Govt urged to enforce forest certification to stop illegal logging

Loggers cutting down a tree for timber. Uncontrolled and illegal felling of trees causing deforestation in Uganda. (PHOTO/FILE)

KAMPALA/MPIGI – Conservationists have asked the government to prioritise certification as a stop-gap measure to curb the rampant illegal trade in forest products.

Dr. Harrison O Kojwang, the regional director for Forest Stewards Council in Africa, said Uganda needs to increase certification of forest plantations from the estimated 40,000 hectares and promote practices like bamboo, small scale forest plantations and influencing procurement policies to recognize and support certified products.

Dr. Kojwang said during their recent tour of different forests in Mpigi, Mubende and Masaka districts, they discovered that many loggers are not licensed, hence are able to even cut immature trees.

“East Africa’s priorities for 2019-2020 should focus on certifying government forests, engagement with large and small scale players in sustainable intensification in forest, local expertise with the FSC system and promote responsible forest management thereby achieving economic, social and environmental benefits,” he said.

He was one of the speakers at the national dialogue for development of the roadmap for operationalisation of the Uganda National Forest Stewardship Standard (NFSS) in Kampala.

NFSS provides a framework and tools for advancing responsible forest management in Uganda through forest certification.

Under the roadmap, stakeholders in the forest sector would develop standards for forest products and share with the Uganda National Bureau of Standards (UNBS) for operationalization as well as the development of a Forest Manager user-friendly version of the NFSS.

Dr. Kojwang said that the NFSS are the basis for delivering a clear, stable, and reasonable framework for Responsible Forest Management.
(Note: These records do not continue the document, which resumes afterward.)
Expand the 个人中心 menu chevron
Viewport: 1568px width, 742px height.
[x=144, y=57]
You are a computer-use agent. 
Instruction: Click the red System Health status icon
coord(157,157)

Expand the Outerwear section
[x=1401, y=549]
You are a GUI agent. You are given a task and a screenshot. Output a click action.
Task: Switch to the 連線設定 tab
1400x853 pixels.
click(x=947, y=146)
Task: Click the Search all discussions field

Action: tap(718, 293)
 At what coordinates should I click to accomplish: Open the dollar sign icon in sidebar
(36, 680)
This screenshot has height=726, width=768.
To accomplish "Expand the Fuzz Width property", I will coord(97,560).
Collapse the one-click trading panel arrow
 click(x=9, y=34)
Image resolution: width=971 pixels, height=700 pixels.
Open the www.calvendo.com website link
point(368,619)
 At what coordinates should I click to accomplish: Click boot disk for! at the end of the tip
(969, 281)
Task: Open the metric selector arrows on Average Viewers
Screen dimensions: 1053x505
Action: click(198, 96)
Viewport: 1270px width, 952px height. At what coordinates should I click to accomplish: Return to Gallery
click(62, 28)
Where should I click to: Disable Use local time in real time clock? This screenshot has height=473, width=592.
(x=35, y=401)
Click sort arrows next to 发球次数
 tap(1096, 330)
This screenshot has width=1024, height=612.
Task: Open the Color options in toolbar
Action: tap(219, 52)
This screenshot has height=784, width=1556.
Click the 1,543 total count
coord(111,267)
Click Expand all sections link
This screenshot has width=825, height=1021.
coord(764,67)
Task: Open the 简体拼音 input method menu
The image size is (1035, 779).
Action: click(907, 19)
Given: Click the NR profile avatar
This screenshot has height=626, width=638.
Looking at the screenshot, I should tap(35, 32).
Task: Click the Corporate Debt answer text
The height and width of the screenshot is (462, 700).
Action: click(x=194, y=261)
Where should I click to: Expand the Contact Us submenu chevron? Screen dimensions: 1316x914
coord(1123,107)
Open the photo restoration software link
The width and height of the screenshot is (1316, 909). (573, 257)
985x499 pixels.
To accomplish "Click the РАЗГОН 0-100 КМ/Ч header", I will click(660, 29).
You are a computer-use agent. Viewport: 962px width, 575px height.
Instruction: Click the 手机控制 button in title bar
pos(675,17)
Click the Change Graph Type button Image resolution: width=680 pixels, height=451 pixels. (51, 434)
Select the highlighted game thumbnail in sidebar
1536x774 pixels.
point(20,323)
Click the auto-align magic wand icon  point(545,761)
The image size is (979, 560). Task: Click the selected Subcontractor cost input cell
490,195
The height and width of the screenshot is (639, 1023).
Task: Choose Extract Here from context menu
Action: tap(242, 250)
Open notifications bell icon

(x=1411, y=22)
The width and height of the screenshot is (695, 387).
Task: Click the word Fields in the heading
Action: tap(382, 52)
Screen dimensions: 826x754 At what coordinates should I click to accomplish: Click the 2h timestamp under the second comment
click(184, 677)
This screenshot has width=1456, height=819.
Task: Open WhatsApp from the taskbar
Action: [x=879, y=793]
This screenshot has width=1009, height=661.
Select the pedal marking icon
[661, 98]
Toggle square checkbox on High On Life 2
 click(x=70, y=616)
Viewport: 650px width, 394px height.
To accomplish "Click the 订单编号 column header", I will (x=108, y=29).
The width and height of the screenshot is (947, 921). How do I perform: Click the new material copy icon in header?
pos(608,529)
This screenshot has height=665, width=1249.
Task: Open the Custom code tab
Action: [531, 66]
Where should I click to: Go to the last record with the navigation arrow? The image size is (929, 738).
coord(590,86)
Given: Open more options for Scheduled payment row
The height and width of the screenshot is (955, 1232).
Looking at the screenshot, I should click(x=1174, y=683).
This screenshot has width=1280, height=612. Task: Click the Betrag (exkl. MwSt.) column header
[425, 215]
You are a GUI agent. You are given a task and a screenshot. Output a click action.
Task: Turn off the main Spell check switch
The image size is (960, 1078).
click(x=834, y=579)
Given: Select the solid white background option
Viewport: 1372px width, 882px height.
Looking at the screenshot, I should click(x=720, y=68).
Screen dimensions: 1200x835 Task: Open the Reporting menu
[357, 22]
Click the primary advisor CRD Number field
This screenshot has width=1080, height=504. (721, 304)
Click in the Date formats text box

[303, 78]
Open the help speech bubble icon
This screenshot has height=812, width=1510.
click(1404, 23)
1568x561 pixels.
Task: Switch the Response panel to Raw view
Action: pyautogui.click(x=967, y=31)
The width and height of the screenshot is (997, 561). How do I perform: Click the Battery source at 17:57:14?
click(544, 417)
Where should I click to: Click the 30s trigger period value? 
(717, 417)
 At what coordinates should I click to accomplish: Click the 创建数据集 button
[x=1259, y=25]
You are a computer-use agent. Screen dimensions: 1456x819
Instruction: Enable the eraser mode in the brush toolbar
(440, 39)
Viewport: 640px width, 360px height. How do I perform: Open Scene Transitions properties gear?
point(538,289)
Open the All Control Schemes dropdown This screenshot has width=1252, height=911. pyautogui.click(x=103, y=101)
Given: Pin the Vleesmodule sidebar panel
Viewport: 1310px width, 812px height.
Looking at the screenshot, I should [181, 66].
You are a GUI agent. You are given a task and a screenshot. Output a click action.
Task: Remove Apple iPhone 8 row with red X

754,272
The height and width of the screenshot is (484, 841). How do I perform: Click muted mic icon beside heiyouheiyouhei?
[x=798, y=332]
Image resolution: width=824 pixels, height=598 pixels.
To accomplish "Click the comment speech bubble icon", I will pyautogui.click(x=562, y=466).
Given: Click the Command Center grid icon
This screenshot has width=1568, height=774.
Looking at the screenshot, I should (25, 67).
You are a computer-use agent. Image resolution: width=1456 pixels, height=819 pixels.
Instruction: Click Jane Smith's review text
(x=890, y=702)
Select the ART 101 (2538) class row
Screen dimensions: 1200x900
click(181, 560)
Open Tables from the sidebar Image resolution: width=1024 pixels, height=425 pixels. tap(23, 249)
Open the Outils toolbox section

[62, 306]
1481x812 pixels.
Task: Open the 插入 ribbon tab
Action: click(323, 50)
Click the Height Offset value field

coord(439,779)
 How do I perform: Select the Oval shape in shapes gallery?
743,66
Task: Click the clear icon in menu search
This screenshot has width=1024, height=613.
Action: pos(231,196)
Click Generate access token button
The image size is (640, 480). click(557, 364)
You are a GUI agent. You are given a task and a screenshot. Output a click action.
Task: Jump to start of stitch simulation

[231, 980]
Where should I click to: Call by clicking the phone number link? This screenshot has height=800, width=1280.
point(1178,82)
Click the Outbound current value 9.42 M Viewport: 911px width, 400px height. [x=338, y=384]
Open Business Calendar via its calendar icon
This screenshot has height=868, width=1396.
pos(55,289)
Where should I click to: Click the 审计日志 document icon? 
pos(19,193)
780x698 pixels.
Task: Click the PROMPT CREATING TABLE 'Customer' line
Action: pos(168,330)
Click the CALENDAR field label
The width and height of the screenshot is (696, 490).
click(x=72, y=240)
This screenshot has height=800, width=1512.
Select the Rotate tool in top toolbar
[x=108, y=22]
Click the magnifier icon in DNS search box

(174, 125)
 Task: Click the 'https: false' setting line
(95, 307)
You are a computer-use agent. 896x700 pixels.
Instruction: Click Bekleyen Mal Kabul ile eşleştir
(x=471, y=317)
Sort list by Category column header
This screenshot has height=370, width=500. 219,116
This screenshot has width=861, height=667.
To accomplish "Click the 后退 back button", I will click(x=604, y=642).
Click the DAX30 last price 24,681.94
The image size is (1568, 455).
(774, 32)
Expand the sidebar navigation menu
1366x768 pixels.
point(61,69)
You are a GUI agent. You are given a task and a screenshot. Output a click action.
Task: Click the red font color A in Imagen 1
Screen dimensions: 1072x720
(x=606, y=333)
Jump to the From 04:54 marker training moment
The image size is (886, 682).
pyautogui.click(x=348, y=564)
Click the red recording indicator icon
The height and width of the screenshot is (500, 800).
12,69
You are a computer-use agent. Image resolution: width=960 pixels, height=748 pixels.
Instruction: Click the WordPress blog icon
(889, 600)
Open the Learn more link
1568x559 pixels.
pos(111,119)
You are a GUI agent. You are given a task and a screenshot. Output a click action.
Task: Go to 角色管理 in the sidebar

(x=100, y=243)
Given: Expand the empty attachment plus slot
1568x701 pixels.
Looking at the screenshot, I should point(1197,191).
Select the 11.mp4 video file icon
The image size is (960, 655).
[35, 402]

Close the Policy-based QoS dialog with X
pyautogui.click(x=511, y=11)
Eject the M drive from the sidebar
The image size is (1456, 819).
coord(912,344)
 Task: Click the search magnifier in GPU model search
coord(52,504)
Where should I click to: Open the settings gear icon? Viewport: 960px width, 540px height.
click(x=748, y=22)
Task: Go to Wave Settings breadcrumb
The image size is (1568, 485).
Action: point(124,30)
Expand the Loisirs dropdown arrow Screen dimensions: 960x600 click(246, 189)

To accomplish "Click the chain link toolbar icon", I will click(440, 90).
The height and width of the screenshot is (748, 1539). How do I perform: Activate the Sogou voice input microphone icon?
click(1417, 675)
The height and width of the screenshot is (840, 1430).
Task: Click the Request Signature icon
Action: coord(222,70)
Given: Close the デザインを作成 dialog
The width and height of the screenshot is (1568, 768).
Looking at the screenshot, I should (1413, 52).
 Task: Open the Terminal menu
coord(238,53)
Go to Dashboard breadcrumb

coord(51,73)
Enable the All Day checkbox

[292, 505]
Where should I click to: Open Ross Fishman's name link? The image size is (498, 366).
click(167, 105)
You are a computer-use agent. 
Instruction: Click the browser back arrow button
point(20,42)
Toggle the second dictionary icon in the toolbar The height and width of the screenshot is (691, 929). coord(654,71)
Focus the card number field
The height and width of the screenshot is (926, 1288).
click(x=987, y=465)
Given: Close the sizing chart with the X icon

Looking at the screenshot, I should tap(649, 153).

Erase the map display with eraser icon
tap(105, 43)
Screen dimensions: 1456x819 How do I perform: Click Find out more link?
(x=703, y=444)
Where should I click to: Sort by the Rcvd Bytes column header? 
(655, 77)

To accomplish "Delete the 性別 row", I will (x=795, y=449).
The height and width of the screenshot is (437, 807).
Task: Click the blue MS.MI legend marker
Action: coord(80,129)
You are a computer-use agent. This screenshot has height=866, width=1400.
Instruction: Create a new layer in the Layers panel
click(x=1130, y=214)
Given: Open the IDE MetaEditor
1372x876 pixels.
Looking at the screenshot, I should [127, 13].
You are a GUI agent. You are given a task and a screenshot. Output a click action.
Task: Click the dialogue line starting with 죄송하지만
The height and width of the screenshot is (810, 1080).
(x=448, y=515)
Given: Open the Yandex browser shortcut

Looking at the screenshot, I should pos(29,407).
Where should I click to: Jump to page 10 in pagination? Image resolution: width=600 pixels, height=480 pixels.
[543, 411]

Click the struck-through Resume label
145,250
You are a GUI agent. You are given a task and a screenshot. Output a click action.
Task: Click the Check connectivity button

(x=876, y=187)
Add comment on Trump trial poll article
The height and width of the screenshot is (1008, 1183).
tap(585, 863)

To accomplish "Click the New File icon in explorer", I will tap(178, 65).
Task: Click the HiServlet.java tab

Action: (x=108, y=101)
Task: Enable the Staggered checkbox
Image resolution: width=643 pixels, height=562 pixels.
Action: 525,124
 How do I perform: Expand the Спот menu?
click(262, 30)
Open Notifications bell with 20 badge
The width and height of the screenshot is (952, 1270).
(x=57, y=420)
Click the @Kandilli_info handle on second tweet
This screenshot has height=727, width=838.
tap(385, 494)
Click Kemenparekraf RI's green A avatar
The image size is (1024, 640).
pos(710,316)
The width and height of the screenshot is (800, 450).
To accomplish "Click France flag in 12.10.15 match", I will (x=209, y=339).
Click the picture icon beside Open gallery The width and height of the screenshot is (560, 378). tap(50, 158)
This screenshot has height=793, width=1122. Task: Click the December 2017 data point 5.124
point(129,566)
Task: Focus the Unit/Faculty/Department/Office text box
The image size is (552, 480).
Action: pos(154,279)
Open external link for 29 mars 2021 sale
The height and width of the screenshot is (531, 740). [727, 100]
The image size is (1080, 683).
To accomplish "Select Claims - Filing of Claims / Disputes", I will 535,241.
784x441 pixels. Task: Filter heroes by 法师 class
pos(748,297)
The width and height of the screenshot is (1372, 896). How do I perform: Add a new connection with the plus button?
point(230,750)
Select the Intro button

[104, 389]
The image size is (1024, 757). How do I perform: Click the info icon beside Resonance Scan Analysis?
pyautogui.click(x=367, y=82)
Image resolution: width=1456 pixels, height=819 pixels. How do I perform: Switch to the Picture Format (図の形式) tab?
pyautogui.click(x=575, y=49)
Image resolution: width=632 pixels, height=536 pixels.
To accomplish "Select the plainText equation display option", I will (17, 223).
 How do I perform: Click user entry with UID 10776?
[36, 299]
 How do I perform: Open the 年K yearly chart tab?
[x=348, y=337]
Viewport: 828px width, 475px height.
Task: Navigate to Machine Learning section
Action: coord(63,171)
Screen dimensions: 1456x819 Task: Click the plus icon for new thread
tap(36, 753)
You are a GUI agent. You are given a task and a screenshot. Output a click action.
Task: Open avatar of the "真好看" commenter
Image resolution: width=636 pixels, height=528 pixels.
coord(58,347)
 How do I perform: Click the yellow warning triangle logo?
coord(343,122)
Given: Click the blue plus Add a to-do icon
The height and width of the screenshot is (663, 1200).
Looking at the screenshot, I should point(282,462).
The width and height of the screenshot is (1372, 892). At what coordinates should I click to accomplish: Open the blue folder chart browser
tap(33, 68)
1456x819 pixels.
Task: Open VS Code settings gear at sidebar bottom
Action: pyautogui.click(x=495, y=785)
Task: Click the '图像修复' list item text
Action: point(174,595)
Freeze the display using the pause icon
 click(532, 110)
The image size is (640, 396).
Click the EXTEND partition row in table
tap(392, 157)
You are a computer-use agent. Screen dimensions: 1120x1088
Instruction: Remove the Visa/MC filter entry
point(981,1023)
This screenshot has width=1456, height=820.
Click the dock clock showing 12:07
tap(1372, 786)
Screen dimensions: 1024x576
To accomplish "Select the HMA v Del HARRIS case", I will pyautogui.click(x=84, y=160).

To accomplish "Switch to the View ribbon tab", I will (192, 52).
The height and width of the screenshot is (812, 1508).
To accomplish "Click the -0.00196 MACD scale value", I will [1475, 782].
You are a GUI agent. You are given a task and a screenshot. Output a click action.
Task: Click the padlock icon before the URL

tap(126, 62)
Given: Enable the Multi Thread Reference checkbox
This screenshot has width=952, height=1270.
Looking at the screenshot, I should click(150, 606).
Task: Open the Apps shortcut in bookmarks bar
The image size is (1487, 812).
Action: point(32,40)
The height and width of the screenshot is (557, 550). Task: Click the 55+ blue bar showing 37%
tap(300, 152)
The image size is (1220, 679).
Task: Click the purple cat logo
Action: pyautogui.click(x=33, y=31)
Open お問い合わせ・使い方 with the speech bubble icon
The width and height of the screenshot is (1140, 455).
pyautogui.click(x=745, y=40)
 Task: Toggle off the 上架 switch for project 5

The Executive Director of Environmental Alert, Dr. Joshua Zake, also emphasized the need to operationalize the Uganda Certification Standard to ensure responsible forest management in the country.

“Certification will help us access better markets because certified timber products fetch in more value compared to non-certified products. On the side of the environment timber produced through sustainable forest market will have less impact on the environment” he said.

FSC Manager for East Africa, Annah Agasha explained certification starts with responsible forest management which leads to certified forest products.

“There is need for a policy enabling environment for responsible forestry to take place. NFSS is a tool that government and stakeholders can use to implement responsible forestry on their estates,” said Ms. Agasha.

She added: “Now that Uganda is in the process of revising the forest policy, it is important that matters of certification and domestication of NFSS into the policy is considered.”

Ms. Agasha suggested for the need for a concerted effort to motivate the smallholders and communities to use the standards for good forestry practices since they are the biggest suppliers of wood products.

Mr Bob Kazungu, the officer-in-charge of monitoring and inspection of the forestry sector at the Environment ministry, also agreed that certification of the timber business sector would curb illegal logging.

Dr Harrison O Kojwang, the regional director for Forest Stewards Council in Africa said East Africa’s priorities for 2019-2020 should focus on certifying government forests. (PHOTO/FILE)

“As the government, we must have a multi planned approach and one of them is certification which is a market-based approach if buyers demand certified wood we shall have moved a step in dealing with illegal timber transactions,” he said.

According to Mr. Kazungu, although forest certification is a voluntary process it has been derailed by weak local government extension services and lack of awareness from the business community and consumers on its benefits.

“When you certify one becomes an authentic organization since you have complied with the law which makes the transaction legal. Certification can deal with illegal timber cutting. Government institutions are consuming about 20 percent of the wood that is on the market and yet 80 percent of the wood on the market is illegally transacted. We are planning to interest our minister and government ministries through cabinet so as they can only buy legally secured wood” he said.

Mr. Kazungu who represented Commissioner Ms. Margret Adata revealed that government is in the process of reviewing the Uganda forest policy of 2001 to take stock of the elements that need to change to enhance forest protection.

“If we do this revision and the population is sensitized we will be able to get policies like certification, emerging issues of climate change, community forest management and collaborative forest management to curb forest cover extinction,” he added.

Mr. Kazungu said the reviewed policy will help restore forest cover around the country which is currently being lost at 122,000 annually.

Forest certification is a mechanism for forest monitoring and tracing and labelling timber, wood and pulp products and non-timber forest products, where the quality of management from environmental, social, and economic perspectives is judged against a series of agreed standards.